また、画像11の左端の埼玉新都心線(西行き)⇒埼玉大宮線(上り)の連絡路と、与野入口ランプの間に合流用の構造が見えるが、これは埼玉新都心線が西へ延伸された場合、そこからの連絡路が取り付けられる部分だ。埼玉新都心線の西への延伸はまだ構想段階で、現時点では具体的な計画はない。西へ延伸された場合、その区間が埼玉新都心線という名称になるかも未定だ。だが、計画が具体化してから分合流用構造を設けていたのでは費用と作業時間が増加し、工事による交通への影響も大きくなることから、あらかじめ設けられているのだ。
そして画像12は、下り線の南側に位置する分流用の構造。ここに与野出口のランプが付け替えられることになる。
画像13は、画像11よりも北側に位置する、埼玉新都心線(西行き)⇒埼玉大宮線(上り)の連絡路の途中に設けられている合流用の構造。
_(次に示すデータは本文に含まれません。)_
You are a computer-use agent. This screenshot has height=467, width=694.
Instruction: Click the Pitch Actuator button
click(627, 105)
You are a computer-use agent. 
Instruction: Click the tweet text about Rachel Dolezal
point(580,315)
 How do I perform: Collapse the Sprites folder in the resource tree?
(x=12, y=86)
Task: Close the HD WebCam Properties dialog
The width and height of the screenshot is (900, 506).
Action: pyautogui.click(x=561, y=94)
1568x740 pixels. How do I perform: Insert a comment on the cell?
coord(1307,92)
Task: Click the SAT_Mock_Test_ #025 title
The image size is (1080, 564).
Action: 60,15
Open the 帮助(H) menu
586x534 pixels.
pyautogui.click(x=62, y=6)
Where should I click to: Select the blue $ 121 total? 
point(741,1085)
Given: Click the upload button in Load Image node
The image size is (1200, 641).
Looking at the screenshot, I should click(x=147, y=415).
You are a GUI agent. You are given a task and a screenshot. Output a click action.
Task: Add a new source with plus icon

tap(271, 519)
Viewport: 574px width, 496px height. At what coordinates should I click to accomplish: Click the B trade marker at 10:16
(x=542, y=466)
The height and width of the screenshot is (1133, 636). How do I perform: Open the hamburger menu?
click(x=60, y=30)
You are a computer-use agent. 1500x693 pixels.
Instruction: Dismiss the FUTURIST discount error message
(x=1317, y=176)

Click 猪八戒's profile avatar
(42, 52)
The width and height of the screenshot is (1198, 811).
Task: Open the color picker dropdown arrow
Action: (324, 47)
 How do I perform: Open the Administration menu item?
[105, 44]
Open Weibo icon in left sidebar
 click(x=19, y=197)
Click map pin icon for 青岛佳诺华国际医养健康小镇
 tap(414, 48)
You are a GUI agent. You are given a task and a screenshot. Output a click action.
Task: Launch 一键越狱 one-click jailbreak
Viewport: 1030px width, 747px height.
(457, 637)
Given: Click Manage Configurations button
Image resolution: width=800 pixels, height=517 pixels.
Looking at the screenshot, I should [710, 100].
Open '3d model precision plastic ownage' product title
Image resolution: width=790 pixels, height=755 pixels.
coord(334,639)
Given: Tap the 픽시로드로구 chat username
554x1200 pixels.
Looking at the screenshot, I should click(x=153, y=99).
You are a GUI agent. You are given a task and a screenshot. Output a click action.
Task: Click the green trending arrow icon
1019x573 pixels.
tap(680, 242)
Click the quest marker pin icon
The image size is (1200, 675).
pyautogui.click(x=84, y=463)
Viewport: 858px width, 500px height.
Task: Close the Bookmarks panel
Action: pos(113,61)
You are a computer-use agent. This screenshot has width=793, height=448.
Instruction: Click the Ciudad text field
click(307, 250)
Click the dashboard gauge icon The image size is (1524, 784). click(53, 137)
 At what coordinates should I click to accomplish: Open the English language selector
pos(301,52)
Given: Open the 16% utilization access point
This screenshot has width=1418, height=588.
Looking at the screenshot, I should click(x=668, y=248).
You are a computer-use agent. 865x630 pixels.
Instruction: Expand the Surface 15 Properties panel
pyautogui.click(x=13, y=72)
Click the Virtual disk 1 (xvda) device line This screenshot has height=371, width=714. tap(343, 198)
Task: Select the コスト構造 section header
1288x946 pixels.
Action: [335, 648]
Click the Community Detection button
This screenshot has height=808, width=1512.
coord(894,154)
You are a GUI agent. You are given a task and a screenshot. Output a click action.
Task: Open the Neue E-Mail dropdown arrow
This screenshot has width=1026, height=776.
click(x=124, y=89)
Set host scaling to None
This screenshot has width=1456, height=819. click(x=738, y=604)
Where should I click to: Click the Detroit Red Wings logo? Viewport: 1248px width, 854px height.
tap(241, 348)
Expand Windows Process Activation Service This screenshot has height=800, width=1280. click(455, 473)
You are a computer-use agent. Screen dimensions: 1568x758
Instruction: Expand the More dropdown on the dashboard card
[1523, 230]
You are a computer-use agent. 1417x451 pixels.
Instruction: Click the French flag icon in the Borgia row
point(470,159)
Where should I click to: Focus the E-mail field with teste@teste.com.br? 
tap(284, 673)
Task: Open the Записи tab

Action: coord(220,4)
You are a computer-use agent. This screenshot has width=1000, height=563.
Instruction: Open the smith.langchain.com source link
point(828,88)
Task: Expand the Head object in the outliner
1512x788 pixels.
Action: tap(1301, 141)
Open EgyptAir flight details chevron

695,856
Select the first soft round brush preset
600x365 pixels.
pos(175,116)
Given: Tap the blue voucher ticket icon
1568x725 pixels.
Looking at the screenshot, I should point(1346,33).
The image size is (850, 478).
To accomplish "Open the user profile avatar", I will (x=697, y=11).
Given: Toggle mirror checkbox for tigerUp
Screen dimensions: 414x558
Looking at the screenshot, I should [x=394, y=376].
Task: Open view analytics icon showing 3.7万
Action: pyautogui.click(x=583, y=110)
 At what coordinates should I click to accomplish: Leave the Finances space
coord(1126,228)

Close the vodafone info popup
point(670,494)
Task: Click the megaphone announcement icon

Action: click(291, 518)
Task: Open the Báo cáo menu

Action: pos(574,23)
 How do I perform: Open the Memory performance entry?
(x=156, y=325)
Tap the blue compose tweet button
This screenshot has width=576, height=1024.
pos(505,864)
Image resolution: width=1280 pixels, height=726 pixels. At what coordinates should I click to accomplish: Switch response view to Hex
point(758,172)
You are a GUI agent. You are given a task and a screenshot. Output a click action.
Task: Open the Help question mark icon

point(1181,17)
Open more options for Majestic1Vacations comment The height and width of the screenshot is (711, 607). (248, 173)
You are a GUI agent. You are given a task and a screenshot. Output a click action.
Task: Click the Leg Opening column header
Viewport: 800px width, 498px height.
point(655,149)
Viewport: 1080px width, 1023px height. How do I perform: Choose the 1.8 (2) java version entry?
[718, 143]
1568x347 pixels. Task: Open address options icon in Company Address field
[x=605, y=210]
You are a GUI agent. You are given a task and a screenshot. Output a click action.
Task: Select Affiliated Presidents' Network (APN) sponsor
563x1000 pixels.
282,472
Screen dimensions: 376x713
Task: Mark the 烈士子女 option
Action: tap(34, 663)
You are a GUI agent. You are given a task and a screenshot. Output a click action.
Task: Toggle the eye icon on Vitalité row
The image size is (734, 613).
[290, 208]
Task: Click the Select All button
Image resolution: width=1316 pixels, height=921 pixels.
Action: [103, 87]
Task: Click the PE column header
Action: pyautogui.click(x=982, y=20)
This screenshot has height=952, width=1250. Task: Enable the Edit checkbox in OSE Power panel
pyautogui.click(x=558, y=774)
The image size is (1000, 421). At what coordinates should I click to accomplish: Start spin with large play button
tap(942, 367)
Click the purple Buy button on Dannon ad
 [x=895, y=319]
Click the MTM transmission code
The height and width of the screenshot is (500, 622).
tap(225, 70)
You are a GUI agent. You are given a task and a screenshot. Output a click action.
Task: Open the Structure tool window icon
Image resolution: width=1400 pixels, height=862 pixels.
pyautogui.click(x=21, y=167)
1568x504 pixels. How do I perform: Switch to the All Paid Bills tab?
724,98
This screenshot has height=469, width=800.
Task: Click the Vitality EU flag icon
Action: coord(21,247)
ここに与野入口ランプが付け替えられることになる。
画像14は、画像12よりも北側にある、埼玉大宮線(下り)⇒埼玉新都心線(東行き)の連絡路の途中にある分流用の構造。埼玉新都心線が西へと延伸した場合、ここからその西への延伸した路線に向けて連絡路が分流する。
そして画像15は、埼玉新都心線の分合流用の構造。右端にある埼玉新都心線(西行き)⇒埼玉大宮線(上り)の連絡路の内側にあるのが、新大宮上尾道路(下り)への連絡路が取り付けられる部分である。
一方、左端の埼玉大宮線(下り)⇒埼玉新都心線(東行き)の連絡路の内側にある構造は、埼玉新都心線が西へ延伸する際に備えたものだ。新大宮上尾道路(上り)⇒埼玉新都心線(東行き)の連絡路を取り付けるための合流用構造は、画像15では見えていない。ここからもう少し西側にあり、埼玉大宮線(下り)⇒埼玉新都心線(東行き)の連絡路から北側に向けて合流用構造が設けられている。
なお、埼玉大宮線と埼玉新都心から新大宮上尾道路に接続する連絡路のうちで、最もルートの設計が難しそうなのが埼玉新都心線(西行き)⇒新大宮上尾道路(下り)の連絡路だ。画像16のループは埼玉大宮線(下り)⇒埼玉新都心線(東行き)の連絡路の一部分だが、これをどうオーバーパスもしくはアンダーパスするのか、もしくは回避するのか、設計に工夫がいりそうだ。
新大宮上尾道路の事業化区間8kmは、これから用地買収が行われる段階のため、完成時期はまだ発表されていない。宮前出入口~上尾南出入口間の上尾道路区間(延長約3km)は、道路の幅員を現在の57mから変更しなくても新大宮上尾道路の建設が可能だが、与野JCT~宮前出入口間の新大宮バイパス区間(延長約5km)は拡幅が必要だ。現在の幅員36.5mから42.5mにする計画で、用地買収が必要となる。完成するまではまだしばらくの年月を要するが、建設計画は着実に進行中だ。